◆ **Action requise 1**: D'après le texte sur la famine à Madagascar, pourquoi le district d'Ambovombe compte-t-il parmi les plus touchés ?
◆ **Action requise 2**: Recopiez le texte sur la famine à Madagascar, tout le passage depuis « Parmi elles, plus » jusqu'à « sécurité alimentaire (IPC). ».

◆ **Texte fourni**:
14.000 personnes vivent déjà dans des conditions proches de la famine

En effet, le sud de la Grande Ile traverse sa pire sécheresse depuis quatre décennies. Plus de 1,14 million de personnes en situation d’insécurité alimentaire et à deux doigts de la famine. 

Parmi elles, plus de 14.000 personnes vivent déjà dans des conditions proches de la famine et le PAM affirme que leur nombre pourrait doubler dans les mois à venir. 

Cette situation de « catastrophe » communément appelée phase 5 est la plus élevée sur l’échelle à cinq niveaux du cadre intégré de classification de la sécurité alimentaire (IPC). 

Chez les enfants de moins de cinq ans, le taux de malnutrition aiguë globale (MAG) a presque doublé au cours des quatre derniers mois à Madagascar. Il atteint même le chiffre alarmant de 16,5%. 

Le district d’Ambovombe est l’un des plus touchés, avec un taux de MAG de 27%, mettant en danger la vie de nombreux enfants. « Cela suffit à faire pleurer même le plus endurci des humanitaires », a affirmé M. Beasley.

À Madagascar, ces jumeaux d'un an ont été diagnostiqués comme souffrant de malnutrition aiguë sévère.
© UNICEF
À Madagascar, ces jumeaux d'un an ont été diagnostiqués comme souffrant de malnutrition aiguë sévère.

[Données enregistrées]
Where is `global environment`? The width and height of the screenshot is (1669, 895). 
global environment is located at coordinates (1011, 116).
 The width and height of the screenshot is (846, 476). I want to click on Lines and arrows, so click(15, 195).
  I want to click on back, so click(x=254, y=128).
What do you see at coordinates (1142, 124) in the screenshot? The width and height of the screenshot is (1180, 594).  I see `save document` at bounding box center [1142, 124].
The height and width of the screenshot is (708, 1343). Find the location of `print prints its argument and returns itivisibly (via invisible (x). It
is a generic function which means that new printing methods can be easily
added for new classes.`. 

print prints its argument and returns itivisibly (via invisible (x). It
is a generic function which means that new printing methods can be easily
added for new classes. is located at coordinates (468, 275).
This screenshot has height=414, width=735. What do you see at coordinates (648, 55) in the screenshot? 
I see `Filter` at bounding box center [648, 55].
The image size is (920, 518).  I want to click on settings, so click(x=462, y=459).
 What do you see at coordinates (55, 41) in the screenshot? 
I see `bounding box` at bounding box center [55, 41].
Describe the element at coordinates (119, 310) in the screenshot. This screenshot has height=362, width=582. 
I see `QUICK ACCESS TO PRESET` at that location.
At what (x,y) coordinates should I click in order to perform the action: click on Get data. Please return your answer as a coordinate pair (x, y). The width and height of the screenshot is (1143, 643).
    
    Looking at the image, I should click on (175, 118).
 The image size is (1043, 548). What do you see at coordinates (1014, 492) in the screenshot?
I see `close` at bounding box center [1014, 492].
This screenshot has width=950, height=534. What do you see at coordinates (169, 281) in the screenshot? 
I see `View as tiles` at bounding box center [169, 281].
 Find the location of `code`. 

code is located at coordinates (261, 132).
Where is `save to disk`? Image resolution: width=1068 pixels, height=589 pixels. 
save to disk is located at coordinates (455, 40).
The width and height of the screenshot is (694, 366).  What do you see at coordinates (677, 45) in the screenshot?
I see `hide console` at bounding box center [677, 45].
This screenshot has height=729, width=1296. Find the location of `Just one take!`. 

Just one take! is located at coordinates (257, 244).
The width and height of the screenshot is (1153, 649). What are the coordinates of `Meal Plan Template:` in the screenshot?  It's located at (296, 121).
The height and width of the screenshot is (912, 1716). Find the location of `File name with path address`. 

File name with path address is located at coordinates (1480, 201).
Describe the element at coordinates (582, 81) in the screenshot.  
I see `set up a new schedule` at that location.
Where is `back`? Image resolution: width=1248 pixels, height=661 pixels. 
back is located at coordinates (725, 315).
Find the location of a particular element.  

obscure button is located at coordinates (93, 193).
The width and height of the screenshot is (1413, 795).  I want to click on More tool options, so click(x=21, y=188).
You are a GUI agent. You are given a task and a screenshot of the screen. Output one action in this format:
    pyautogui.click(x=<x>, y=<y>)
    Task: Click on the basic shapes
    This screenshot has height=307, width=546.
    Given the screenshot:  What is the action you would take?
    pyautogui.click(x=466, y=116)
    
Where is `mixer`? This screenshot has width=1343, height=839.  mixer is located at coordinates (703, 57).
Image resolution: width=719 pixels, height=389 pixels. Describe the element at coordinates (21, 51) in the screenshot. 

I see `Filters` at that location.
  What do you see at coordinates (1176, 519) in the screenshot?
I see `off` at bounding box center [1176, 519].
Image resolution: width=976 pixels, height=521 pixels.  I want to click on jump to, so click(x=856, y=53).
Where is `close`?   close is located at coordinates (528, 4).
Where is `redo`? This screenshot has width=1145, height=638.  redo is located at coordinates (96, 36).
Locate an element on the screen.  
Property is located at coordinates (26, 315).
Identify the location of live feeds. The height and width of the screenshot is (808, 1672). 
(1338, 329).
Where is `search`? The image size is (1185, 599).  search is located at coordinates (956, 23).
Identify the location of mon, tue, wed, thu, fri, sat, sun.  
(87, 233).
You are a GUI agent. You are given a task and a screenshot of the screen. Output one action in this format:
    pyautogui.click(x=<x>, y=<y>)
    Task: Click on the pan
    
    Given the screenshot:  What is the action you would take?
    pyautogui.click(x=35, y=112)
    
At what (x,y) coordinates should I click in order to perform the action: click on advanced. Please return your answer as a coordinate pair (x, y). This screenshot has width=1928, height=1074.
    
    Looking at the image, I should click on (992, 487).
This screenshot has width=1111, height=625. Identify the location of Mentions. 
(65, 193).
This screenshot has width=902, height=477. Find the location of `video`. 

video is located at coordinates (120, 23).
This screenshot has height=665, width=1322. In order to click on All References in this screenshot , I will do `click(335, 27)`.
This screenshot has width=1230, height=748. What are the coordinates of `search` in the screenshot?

◆ **Réponse finale 1**: Le district d'Ambovombe compte parmi les plus touchés parce que son taux de malnutrition aiguë globale (MAG) atteint 27 %. Ce taux met en danger la vie de nombreux enfants.

◆ **Réponse finale 2**:
Parmi elles, plus de 14.000 personnes vivent déjà dans des conditions proches de la famine et le PAM affirme que leur nombre pourrait doubler dans les mois à venir. 

Cette situation de « catastrophe » communément appelée phase 5 est la plus élevée sur l’échelle à cinq niveaux du cadre intégré de classification de la sécurité alimentaire (IPC).